Records from a data collection:
§ §

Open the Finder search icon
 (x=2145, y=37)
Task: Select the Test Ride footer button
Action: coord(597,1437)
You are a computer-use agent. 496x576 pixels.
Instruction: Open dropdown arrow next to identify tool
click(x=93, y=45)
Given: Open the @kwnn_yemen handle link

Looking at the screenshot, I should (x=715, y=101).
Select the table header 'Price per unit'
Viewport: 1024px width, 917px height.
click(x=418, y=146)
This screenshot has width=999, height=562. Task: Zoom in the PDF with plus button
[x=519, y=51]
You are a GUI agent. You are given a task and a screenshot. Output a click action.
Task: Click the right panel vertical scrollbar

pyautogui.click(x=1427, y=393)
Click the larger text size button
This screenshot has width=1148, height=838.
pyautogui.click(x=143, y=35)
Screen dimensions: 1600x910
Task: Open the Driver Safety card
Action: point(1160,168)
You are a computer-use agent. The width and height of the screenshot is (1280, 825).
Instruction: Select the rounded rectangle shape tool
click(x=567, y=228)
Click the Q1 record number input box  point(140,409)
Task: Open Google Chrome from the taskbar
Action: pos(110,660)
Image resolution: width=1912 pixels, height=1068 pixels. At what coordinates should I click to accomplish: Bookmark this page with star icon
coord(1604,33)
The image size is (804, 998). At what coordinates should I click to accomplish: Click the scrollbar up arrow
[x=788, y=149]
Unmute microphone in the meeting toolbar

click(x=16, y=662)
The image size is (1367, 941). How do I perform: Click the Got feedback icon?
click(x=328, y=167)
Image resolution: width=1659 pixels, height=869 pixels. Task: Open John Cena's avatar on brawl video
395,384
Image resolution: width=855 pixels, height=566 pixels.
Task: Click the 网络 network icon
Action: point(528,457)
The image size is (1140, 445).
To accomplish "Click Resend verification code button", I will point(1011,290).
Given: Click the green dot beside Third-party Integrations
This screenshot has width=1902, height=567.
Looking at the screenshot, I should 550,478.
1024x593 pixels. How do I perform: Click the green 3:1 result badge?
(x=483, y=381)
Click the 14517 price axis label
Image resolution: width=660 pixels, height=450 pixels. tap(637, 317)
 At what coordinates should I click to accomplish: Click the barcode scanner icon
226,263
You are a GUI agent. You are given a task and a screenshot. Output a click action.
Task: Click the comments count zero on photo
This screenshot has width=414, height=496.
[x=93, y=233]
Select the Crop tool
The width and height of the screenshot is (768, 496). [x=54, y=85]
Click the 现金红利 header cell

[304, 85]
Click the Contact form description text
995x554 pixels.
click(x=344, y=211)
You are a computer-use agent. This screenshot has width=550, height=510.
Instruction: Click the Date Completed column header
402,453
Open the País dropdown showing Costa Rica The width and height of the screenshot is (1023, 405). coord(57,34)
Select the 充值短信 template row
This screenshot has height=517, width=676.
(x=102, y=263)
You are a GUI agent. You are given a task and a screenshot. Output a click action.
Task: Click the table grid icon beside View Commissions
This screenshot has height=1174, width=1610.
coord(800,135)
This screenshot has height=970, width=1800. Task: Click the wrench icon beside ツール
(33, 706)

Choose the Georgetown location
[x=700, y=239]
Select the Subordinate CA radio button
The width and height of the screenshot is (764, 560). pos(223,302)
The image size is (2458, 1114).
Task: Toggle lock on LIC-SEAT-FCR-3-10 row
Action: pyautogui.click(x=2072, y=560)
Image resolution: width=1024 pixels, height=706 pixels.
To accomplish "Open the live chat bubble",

§ §

- Exercise aim
Reproduce all of the data above verbatim, line by line, with nothing altered or left out.

- Solved problem
Open the Finder search icon
 (x=2145, y=37)
Task: Select the Test Ride footer button
Action: coord(597,1437)
You are a computer-use agent. 496x576 pixels.
Instruction: Open dropdown arrow next to identify tool
click(x=93, y=45)
Given: Open the @kwnn_yemen handle link

Looking at the screenshot, I should (x=715, y=101).
Select the table header 'Price per unit'
Viewport: 1024px width, 917px height.
click(x=418, y=146)
This screenshot has width=999, height=562. Task: Zoom in the PDF with plus button
[x=519, y=51]
You are a GUI agent. You are given a task and a screenshot. Output a click action.
Task: Click the right panel vertical scrollbar

pyautogui.click(x=1427, y=393)
Click the larger text size button
This screenshot has width=1148, height=838.
pyautogui.click(x=143, y=35)
Screen dimensions: 1600x910
Task: Open the Driver Safety card
Action: point(1160,168)
You are a computer-use agent. The width and height of the screenshot is (1280, 825).
Instruction: Select the rounded rectangle shape tool
click(x=567, y=228)
Click the Q1 record number input box  point(140,409)
Task: Open Google Chrome from the taskbar
Action: pos(110,660)
Image resolution: width=1912 pixels, height=1068 pixels. At what coordinates should I click to accomplish: Bookmark this page with star icon
coord(1604,33)
The image size is (804, 998). At what coordinates should I click to accomplish: Click the scrollbar up arrow
[x=788, y=149]
Unmute microphone in the meeting toolbar

click(x=16, y=662)
The image size is (1367, 941). How do I perform: Click the Got feedback icon?
click(x=328, y=167)
Image resolution: width=1659 pixels, height=869 pixels. Task: Open John Cena's avatar on brawl video
395,384
Image resolution: width=855 pixels, height=566 pixels.
Task: Click the 网络 network icon
Action: point(528,457)
The image size is (1140, 445).
To accomplish "Click Resend verification code button", I will point(1011,290).
Given: Click the green dot beside Third-party Integrations
This screenshot has width=1902, height=567.
Looking at the screenshot, I should 550,478.
1024x593 pixels. How do I perform: Click the green 3:1 result badge?
(x=483, y=381)
Click the 14517 price axis label
Image resolution: width=660 pixels, height=450 pixels. tap(637, 317)
 At what coordinates should I click to accomplish: Click the barcode scanner icon
226,263
You are a GUI agent. You are given a task and a screenshot. Output a click action.
Task: Click the comments count zero on photo
This screenshot has width=414, height=496.
[x=93, y=233]
Select the Crop tool
The width and height of the screenshot is (768, 496). [x=54, y=85]
Click the 现金红利 header cell

[304, 85]
Click the Contact form description text
995x554 pixels.
click(x=344, y=211)
You are a computer-use agent. This screenshot has width=550, height=510.
Instruction: Click the Date Completed column header
402,453
Open the País dropdown showing Costa Rica The width and height of the screenshot is (1023, 405). coord(57,34)
Select the 充值短信 template row
This screenshot has height=517, width=676.
(x=102, y=263)
You are a GUI agent. You are given a task and a screenshot. Output a click action.
Task: Click the table grid icon beside View Commissions
This screenshot has height=1174, width=1610.
coord(800,135)
This screenshot has height=970, width=1800. Task: Click the wrench icon beside ツール
(33, 706)

Choose the Georgetown location
[x=700, y=239]
Select the Subordinate CA radio button
The width and height of the screenshot is (764, 560). pos(223,302)
The image size is (2458, 1114).
Task: Toggle lock on LIC-SEAT-FCR-3-10 row
Action: pyautogui.click(x=2072, y=560)
Image resolution: width=1024 pixels, height=706 pixels.
To accomplish "Open the live chat bubble",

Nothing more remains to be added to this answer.